Can I jump in here? DS is nearly 3 and I had PND with him after an em cs...was prescribed 20mg of Citalopram and felt so good last summer, that I came off of them.
However, since I came off of them, my MIL was diagnosed with terminal cancer and died, there are job losses in the company I work in. I started to have panic attacks and went back on the Citalopram at 20mgs
I thought they were working but my anxiety wasn't going and after a 4 day break at Easter with my mums, it just caught up with me big time - bad tummy, feeling ill and I was having huge panic attacks to the stage where I would call DH and ask him to come home from work - not an ideal situation at all.
The Dr has increased the citalopram to 40mgs and it will be about 5 weeks this week that I've had the increased dosage. Felt awful the first week -very tired. Have combated that to some extent by taking my tablets earlier in the evening so I'm not suffering any side effects. Feel a bit brighter than I did but still very emotional.

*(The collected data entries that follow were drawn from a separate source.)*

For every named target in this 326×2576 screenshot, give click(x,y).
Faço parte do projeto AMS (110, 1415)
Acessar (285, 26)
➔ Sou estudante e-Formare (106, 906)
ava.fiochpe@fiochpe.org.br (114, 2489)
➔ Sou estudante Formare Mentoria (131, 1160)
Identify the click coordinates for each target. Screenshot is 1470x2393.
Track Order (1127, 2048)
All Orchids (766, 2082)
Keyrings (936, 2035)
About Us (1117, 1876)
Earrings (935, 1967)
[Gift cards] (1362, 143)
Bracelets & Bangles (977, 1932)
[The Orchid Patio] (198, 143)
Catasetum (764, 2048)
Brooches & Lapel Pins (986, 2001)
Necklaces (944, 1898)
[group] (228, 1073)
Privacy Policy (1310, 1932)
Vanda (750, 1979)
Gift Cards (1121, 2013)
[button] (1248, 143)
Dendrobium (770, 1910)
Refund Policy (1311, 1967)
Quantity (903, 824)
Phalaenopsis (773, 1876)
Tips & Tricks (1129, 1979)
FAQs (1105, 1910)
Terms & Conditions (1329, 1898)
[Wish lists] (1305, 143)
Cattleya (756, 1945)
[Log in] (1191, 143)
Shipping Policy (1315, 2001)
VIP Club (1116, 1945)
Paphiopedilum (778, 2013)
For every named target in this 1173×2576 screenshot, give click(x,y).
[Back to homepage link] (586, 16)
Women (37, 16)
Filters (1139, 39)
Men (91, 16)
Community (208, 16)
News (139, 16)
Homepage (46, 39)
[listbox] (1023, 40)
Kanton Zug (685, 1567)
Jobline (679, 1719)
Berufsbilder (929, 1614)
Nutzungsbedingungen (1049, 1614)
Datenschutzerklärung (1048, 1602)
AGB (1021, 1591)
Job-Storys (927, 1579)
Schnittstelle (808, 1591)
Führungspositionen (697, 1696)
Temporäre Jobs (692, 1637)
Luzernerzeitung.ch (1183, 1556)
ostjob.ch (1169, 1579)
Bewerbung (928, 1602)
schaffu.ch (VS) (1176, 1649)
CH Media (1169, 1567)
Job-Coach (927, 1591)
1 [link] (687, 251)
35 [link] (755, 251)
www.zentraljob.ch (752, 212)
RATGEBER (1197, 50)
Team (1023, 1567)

I do have friends and go out but I find, when DH leaves for work, that the thought of coping alone on my own all day is one of the things that triggers my panic attacks (no family close by) -does anyone else have this? I feel like a totally crap mum for feeling like this
I want to feel ooh, I have time to spend with DS, not get stressed with it! I do keep busy with DS and plan things to help the day go and that helps, but don't like feeling so blue when DH leaves. DS and I have a great relationship and we do loads of things together so he's not suffering at all as a result of my PND...I'm the one that's suffering the most and beating myself up that I'm a crap mum - when I know I'm not iyswim...fecking depression is a bitch!